# A few weird intermittent issues (Bianca)



## blankets (Feb 17, 2019)

Hi again, fresh on the back of issues with the vacuum valve:

https://www.coffeeforums.co.uk/topic/52011-dripping-bianca/page/4/?tab=comments&do=embed&comment=838384&embedComment=838384&embedDo=findComment#comment-838384

I had a lot of water coming out of the stream wand yesterday on the first brew of the morning. After second coffee and a reduction in water, this seemed to go away, something to keep an eye on. Today I lift the group head level and the pump doesn't activate. I check the water tank and low and behold, it's empty. Why didn't the low water indicator fire?

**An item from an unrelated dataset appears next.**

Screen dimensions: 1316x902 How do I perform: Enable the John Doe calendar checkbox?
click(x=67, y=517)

I've since filled the tank a bit, to check it's pulling the water in, but once that's used, the water indicator isn't tripping.

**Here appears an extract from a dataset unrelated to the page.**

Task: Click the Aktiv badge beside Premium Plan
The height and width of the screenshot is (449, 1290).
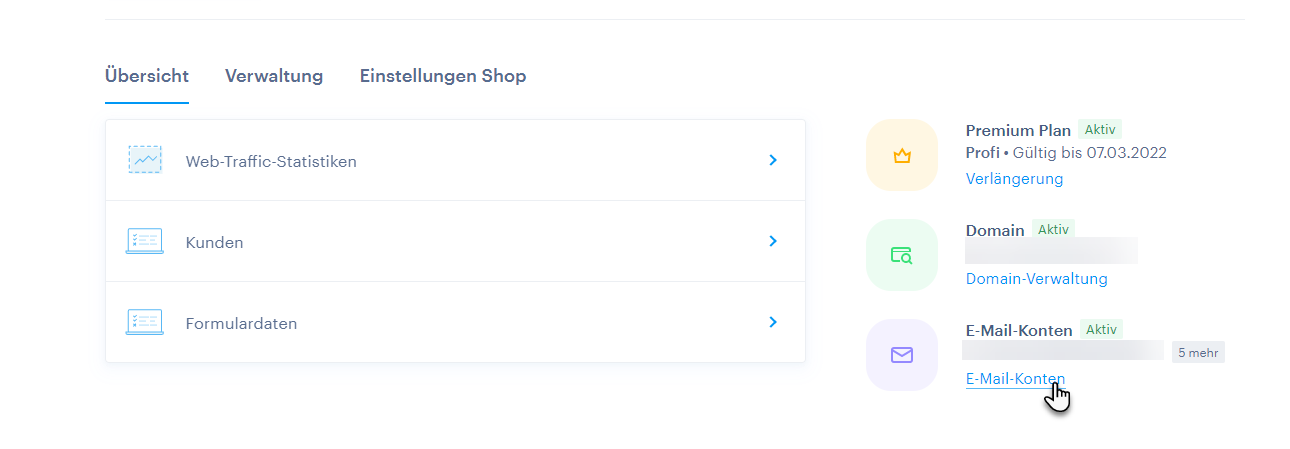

Any ideas on what's going on? I've taken the top off and the water level probe is seated correctly and the magnet in the water tank is fine.

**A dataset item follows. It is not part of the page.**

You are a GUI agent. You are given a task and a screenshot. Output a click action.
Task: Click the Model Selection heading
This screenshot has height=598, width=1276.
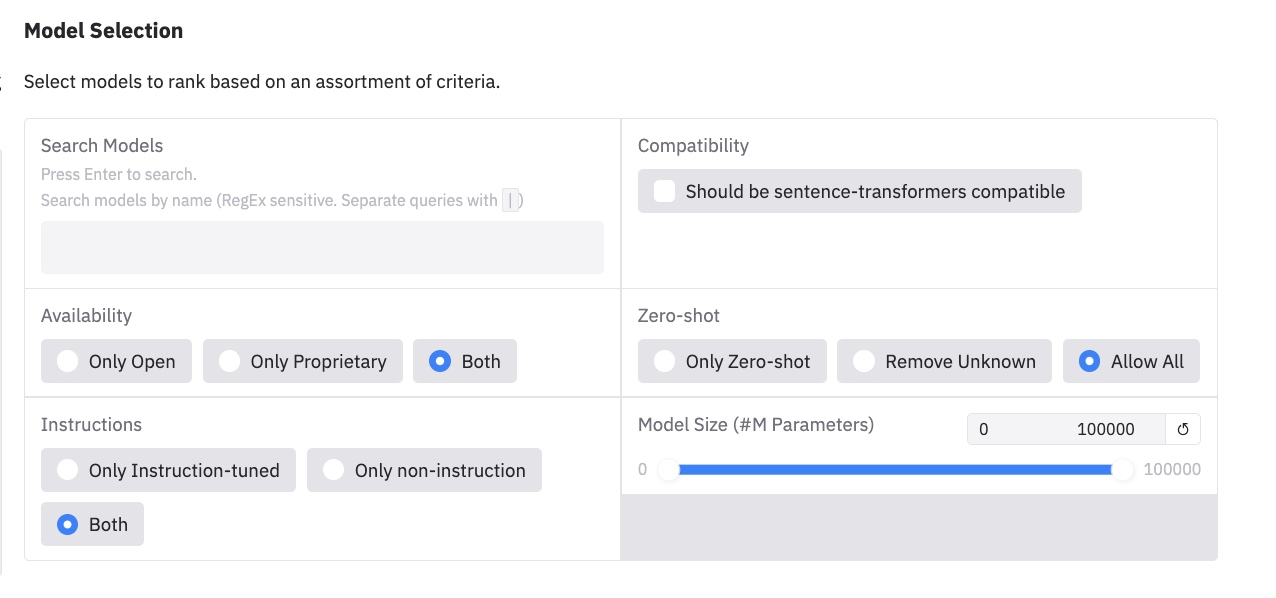click(x=104, y=31)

Edit: Ok the jack cable to the water tank wasn't plugged in, (the wandering hands of my 5 year old has been at play perhaps).


----------



## DavecUK (Aug 6, 2013)

@blankets If the service boiler has no water, the heating element won't switch on. For the brew boiler, if you didn't leave it with the group lever up and hot...than that won't have drained either. If the pump doesn't activate...one would think it knows it's low on water, because one of the things the low water sensor does, is prevent the pump from switching on when you lift the lever, so you might think that points to another error?

From your description, it sounds as if you have 3 faults...but in fact, it probably highlights the single problem you have....you may have another, but it would be premature to speculate on the basis of a rapid comment by you without you doing some proper checks.

So what looks like 3 faults:



Failure to recognise low water


pump not activating, but it is, but it's not


Lot of water coming from steam wand


The picture is a bit confusing because of the conflicting logic and your account lacking detail....if I can explain..

*Service boiler gets low and water goes below probe tip, heating element switches off, pump runs to fill boiler...that's how it works*

from your description., it's unclear whether you have the machine on a timer to come on in the morning. Once you got down you lifted the lever and the pump didn't run. Because, *Service boiler gets low and water goes below probe tip, heating element switches off, pump runs to fill boiler, *you are not around, tank was almost empty, low water not working and pump eventually switched on because of a programmed time out. You swing by later, lift the lever nothing happens, because tank is empty.....pump locked out. *You switch it on and off*?, refill the tank, and it starts up. If it's this....then the low water sensor wires leading to the tank sensor may be loose disconnected, or it's possibly faulty..

If it wasn't the above.... and you simply filled it, and it started pumping....then the low water sensor is working, but for some strange reason not telling you it's low on water? If everything else is working OK, I really cannot see how this can happen, the LCC isn't going to go faulty in just that but...it's not how it works. Unless there is some really weird fault (I've never heard of before) in the Gicar autofill box that isn't sending a signal to the LCC...but we're getting quite exotic here and usually Occam razor applies.



> I've since filled the tank a bit, to check it's pulling the water in, but once that's used, the water indicator isn't tripping.


 If you can be a bit clearer....when the water is used what *exactly* happens? From your description I could assume



you lift the lever, the water comes out of the group until the tank is empty and the pump keeps running and running


or the machine is autofilling the service boiler and the pump keeps running and running once the tank is empty?


Or you lower the lever, then look inside and notice it's low on water and then the pump won't restart


or you notice no more water coming from the group or very little, it sounds like it's pumping nothing you lower the lever, then look inside and notice it's low on water and then the pump won't restart


I'm not being pedantic, but as you can see, I could make some very, very expensive guesses for you, for what might be a simple problem.


----------